🤖 AI Summary
Existing approaches to scientific knowledge classification often suffer from semantic inconsistency and structural misalignment within hierarchical taxonomies, hindering their ability to effectively organize the rapidly expanding body of scholarly literature. This work proposes a hierarchical classification framework grounded in large language models, which integrates a bidirectional title generation mechanism—combining bottom-up abstraction with top-down constraints—to jointly optimize vertical alignment across levels and horizontal semantic coherence among sibling nodes.
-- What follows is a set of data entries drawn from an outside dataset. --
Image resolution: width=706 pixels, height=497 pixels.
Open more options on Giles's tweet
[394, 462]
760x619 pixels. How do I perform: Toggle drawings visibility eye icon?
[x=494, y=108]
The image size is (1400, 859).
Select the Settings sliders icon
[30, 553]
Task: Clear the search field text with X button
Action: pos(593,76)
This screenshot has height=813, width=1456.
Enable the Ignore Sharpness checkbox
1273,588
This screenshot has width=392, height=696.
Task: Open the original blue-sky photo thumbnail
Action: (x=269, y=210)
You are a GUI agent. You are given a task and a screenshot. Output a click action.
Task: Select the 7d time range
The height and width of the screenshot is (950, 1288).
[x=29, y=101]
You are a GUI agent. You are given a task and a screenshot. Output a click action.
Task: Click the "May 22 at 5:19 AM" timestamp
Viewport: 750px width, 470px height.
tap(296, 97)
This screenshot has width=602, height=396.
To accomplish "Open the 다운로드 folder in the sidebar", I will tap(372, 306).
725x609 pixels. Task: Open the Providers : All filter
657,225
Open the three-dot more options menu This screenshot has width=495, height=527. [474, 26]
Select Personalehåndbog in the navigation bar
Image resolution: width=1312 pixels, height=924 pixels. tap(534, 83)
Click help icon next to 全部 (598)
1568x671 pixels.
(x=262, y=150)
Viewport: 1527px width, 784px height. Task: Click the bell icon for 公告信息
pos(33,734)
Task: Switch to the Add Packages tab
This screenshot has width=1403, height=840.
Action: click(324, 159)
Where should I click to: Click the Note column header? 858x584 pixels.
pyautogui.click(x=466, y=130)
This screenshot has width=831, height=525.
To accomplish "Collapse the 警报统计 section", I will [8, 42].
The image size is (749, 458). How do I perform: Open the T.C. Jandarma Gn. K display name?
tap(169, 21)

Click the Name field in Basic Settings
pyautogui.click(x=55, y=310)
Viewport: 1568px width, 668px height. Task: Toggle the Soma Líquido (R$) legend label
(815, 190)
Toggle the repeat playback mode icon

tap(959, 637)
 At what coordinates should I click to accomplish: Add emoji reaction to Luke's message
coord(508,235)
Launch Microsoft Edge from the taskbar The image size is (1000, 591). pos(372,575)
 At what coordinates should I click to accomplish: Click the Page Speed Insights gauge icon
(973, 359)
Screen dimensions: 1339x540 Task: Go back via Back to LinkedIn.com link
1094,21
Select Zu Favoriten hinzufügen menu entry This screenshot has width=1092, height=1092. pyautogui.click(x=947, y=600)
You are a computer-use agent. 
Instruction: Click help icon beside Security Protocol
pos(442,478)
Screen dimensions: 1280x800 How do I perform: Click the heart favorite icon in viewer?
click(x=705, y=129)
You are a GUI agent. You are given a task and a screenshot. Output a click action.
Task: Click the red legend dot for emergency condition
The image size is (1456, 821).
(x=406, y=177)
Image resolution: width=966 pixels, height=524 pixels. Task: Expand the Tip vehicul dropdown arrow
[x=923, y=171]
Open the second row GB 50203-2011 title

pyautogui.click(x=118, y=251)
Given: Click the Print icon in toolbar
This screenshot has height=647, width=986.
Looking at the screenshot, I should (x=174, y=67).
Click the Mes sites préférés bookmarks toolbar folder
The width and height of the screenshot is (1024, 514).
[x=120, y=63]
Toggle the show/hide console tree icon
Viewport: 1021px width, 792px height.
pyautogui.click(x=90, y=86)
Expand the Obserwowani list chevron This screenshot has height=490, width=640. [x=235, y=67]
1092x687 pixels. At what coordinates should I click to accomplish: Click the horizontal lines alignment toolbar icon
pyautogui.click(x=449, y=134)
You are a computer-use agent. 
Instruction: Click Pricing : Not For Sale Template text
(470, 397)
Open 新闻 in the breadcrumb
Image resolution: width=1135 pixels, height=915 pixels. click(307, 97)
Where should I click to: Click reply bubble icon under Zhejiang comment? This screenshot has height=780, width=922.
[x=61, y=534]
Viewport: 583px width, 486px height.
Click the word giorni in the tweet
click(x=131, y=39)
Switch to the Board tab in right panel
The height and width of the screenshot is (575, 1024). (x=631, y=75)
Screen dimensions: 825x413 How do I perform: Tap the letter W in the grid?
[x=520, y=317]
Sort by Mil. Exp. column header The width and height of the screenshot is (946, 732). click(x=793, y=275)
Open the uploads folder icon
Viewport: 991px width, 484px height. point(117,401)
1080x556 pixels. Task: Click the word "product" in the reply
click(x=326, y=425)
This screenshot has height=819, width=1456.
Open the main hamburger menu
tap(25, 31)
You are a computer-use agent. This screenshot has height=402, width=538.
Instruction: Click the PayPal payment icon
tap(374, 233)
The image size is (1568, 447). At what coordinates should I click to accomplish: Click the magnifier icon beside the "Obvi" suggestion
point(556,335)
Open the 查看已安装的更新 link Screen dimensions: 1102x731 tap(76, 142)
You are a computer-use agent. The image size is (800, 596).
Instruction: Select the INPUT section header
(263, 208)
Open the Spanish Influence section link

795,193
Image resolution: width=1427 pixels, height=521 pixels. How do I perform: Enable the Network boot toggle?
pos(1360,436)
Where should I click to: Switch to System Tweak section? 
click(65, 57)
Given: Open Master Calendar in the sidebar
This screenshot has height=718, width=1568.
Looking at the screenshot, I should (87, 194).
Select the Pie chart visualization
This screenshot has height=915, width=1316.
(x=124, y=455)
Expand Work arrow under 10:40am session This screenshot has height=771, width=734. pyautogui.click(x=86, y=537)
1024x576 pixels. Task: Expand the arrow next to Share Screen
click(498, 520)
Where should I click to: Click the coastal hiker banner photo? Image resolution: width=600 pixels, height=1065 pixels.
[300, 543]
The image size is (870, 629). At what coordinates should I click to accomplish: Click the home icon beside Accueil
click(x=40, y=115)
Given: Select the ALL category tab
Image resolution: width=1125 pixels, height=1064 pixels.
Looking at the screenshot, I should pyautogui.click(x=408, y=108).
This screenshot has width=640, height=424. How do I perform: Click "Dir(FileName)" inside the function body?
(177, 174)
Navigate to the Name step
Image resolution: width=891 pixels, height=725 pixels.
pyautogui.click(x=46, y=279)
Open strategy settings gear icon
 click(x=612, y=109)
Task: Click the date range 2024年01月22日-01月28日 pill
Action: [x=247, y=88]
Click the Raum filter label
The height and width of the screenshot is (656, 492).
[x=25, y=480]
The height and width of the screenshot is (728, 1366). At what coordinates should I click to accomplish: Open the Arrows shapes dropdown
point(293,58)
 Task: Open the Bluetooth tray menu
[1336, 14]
The method explicitly models semantic dependencies among nodes at the same hierarchy level, significantly enhancing the logical structure, semantic fidelity, and title quality of the resulting taxonomy. Extensive experiments demonstrate strong performance across multiple benchmark datasets and reveal robust cross-lingual generalization capabilities, particularly on Chinese scientific literature.
📝 Abstract
Scientific literature is expanding at an unprecedented pace, making it increasingly challenging to efficiently organize and access domain knowledge. A high-quality scientific taxonomy offers a structured and hierarchical representation of a research field, facilitating literature exploration and topic navigation, as well as enabling downstream applications such as trend analysis, idea generation, and information retrieval. However, existing taxonomy generation approaches often suffer from structural inconsistencies and semantic misalignment across hierarchical levels. Through empirical analysis, we find that these issues largely stem from inadequate modeling of hierarchical semantic consistency. To address this limitation, we propose a semantic-consistent taxonomy generation (SC-Taxo) framework that leverages large language models (LLMs) with hierarchy-aware refinement stages to ensure semantic consistency. Specifically, SC-Taxo introduces a bidirectional heading generation mechanism that jointly performs bottom-up abstraction and top-down semantic constraint, while further capturing peer-level semantic dependencies to enhance horizontal consistency. Experiments on multiple benchmark datasets demonstrate consistent improvements in hierarchy alignment and heading quality, and additional evaluation on Chinese scientific literature validates its robust cross-lingual generalization.